_REQUIRED WORK_.
**a)** Answer these from the text on Russia and the West, one line each, marked (i), (ii), (iii):
(i) Which two leaders brokered the end of the Cold War?
(ii) In what year did Nato begin its expansion?
(iii) Which two invasions appear in the final paragraph's list of events that shattered Russia's dream?
**b)** In the text on Russia and the West, turn the paragraph beginning "In 1991 many of us dreamt" into a short bulleted list that keeps its main facts.
**c)** Carry on the text on Russia and the West from its final sentence.

_READING TEXT_.
Top of President-elect’s Joe Biden’s foreign policy list must be Russia. Not China, not Europe. Russia has been the West’s mortal enemy since shortly after the end of World War 2, with a short break when Communism was overthrown in 1991, until Nato began its expansion in 1999 and the Cold War, supposedly dead and buried, was resurrected. Only Russia and the US with their massive nuclear arsenals have the power to destroy civilization.

In 1991 many of us dreamt of peace at last with Russia. Presidents Ronald Reagan and Mikhail Gorbachev had brokered the end of the Cold War. President H.W. Bush, following Reagan, deftly moved to consolidate the peace. Insiders had few doubts Bush wanted to see in the not too distant future Russia become part of Europe, perhaps to begin as an associate of the European Union. But his successor, Bill Clinton, had different ideas.

The Russians have long had their own European dreamers, right back to Peter the Great, Catherine 11, Dostoevsky, Pushkin, Lenin, Gorbachev and, until relatively recently, President Vladimir Putin. They have all seen their country’s future as part of the “European house”. Russian literature, art, ballet, opera, pop music and science are all European orientated. But history and events have not been kind to Russia. Napoleon’s and Hitler’s invasions, Marxist revolution, two world wars, Stalin’s communism and, most recently, the expansion of NATO, have shattered the dream again and again.

_PROVIDED RECORDS_.
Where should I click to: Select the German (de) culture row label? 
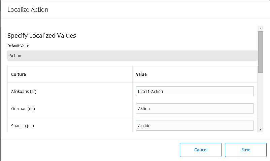[x=23, y=109]
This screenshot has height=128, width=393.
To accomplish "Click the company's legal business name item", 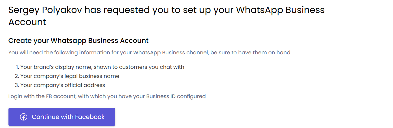I will (x=70, y=76).
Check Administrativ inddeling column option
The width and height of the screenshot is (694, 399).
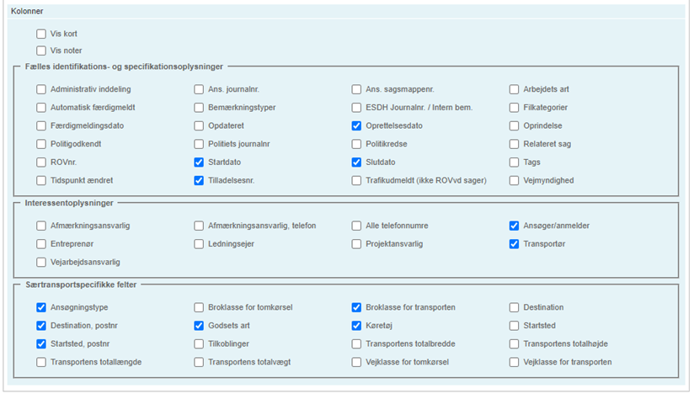point(41,89)
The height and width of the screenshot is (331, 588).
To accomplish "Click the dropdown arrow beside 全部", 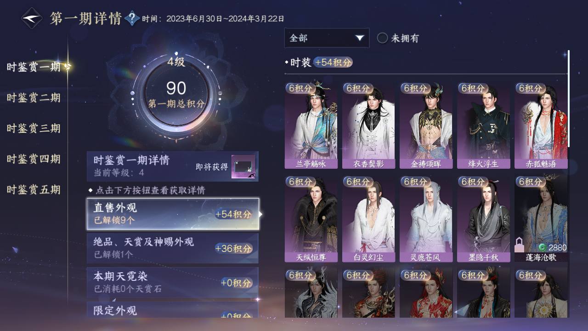I will click(x=359, y=38).
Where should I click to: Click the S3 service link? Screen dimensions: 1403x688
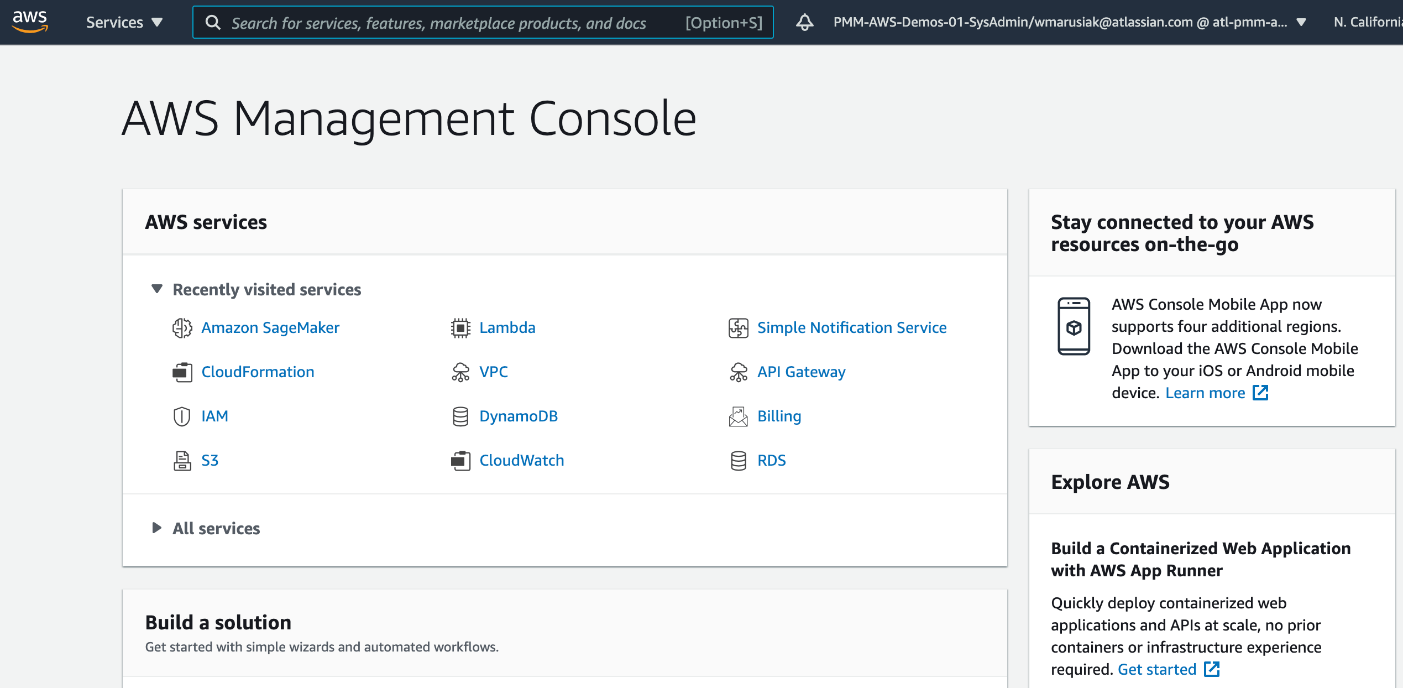(x=210, y=461)
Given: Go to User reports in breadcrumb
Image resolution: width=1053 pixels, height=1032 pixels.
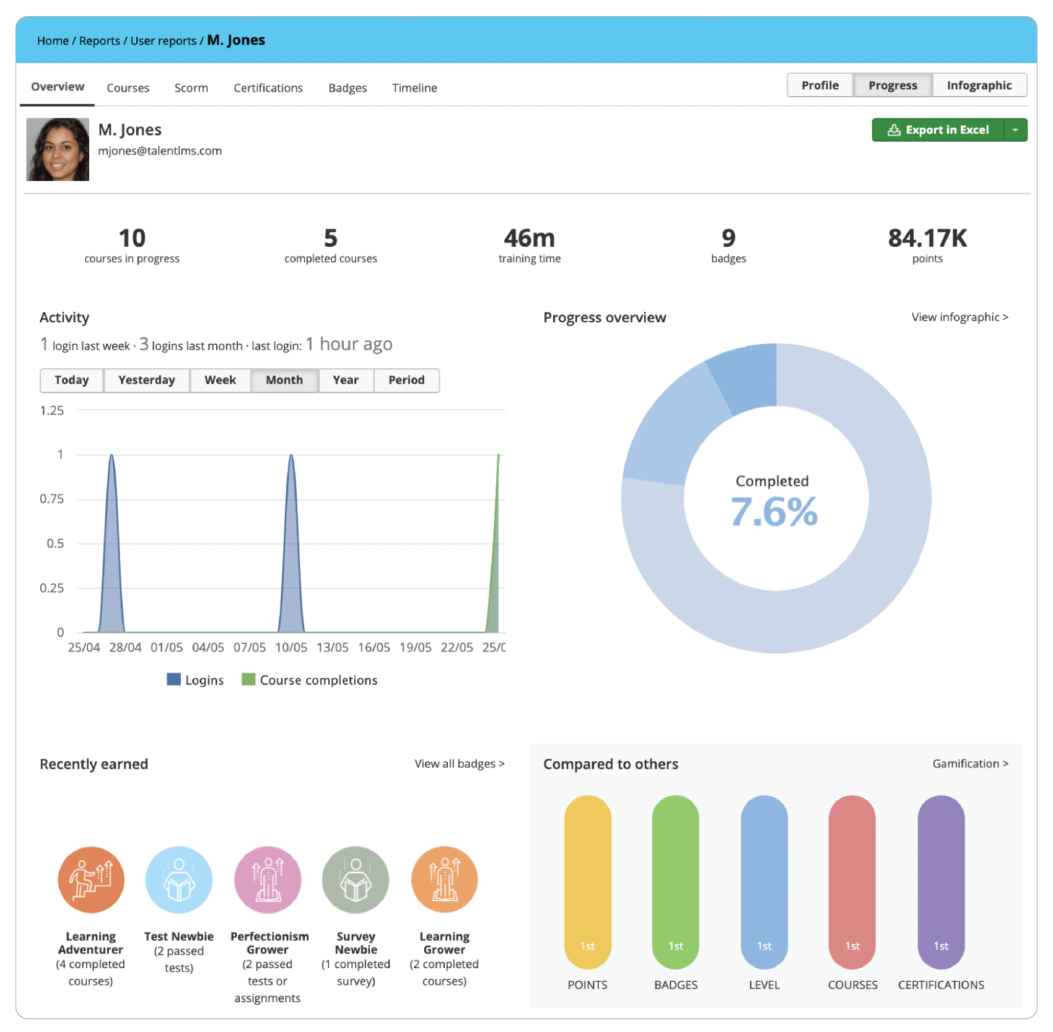Looking at the screenshot, I should [164, 41].
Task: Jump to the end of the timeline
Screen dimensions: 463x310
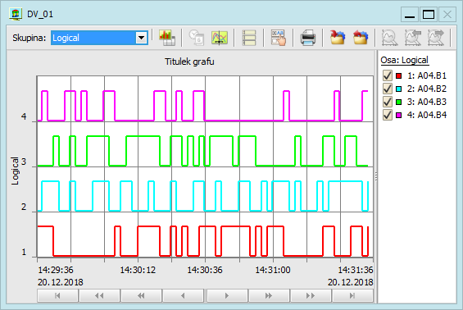Action: point(352,295)
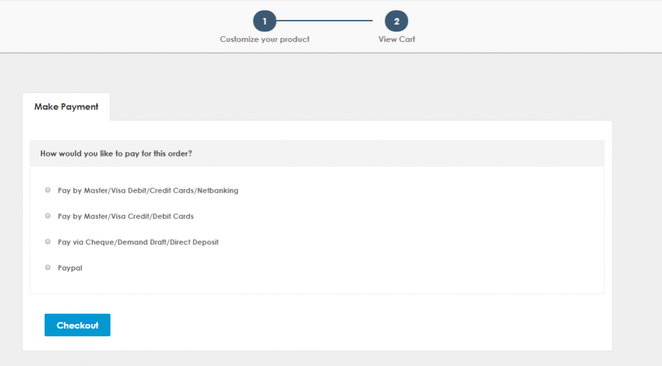Click the Paypal label text
The image size is (662, 366).
[x=70, y=268]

_EXPECTED OUTPUTS_.
**a)**
(i) Ronald Reagan and Mikhail Gorbachev
(ii) 1999
(iii) Napoleon's and Hitler's invasions

**b)**
- In 1991, many hoped for lasting peace with Russia.
- Presidents Ronald Reagan and Mikhail Gorbachev had brokered the end of the Cold War.
- President H.W. Bush, who followed Reagan, moved deftly to consolidate the peace.
- Insiders believed Bush wanted Russia to become part of Europe in the not too distant future, perhaps first as an associate of the European Union.
- His successor, Bill Clinton, had different ideas.

**c)**
At the end of the Cold War and with agreement on the NATO-Russia Founding Act in May, 1997 it seemed that big steps towards constructing a joint European house were being taken. First, Russia would have a seat at NATO’s table. Later it would join NATO. Later still, the European Union. Some said this would happen over ten years, others 20.

Then, smash, the dream came to an end as President Bill Clinton, ignoring the foreign policy thinking of his shrewd predecessor and bucking America’s academic foreign policy elite, decided to expand NATO’s membership to former members of the Soviet Union’s Warsaw Pact. George Kennan, America’s elder statesman on Russian issues, commented, “It shows so little understanding of Russian and Soviet history. Of course there is going to be a bad reaction from Russia, and then the NATO expanders will say that we always told you that is how the Russians are – but this is just wrong.” He characterized it as the most dangerous foreign policy decision that the US had made since the end of the Second World War.

Defending Clinton and, later, George W. Bush, Barack Obama and Donald Trump all of whom continued the NATO expansion policy, their supporters have said that in expanding NATO eastward the West did not break its promise to Moscow not to.

But it did. As ex-Soviet President Mikhail Gorbachev has said on many occasions there was a promise not to expand NATO “as much as a thumb’s width further to the East.” This is an echo of the US secretary of state, James Baker, when he spoke in St Catherine’s Hall in the Kremlin on February 9th 1990, saying, there would be “no extension of NATO’s jurisdiction for forces of NATO one inch to the east”.

Some re-writing of history has gone on. Now Baker has ambiguously denied there was any such agreement.

There has even been an effort to show that Gorbachev himself denies that there was an agreement. And it is true that in the last few years he has said one thing and then another. This is perhaps because he is embarrassed that he never asked for the US/German/UK commitments in writing. He has defended that decision arguing, “The Warsaw Pact still existed at the beginning of 1990. Merely the notion that NATO might expand to include countries in the alliance sounded completely absurd at the time”.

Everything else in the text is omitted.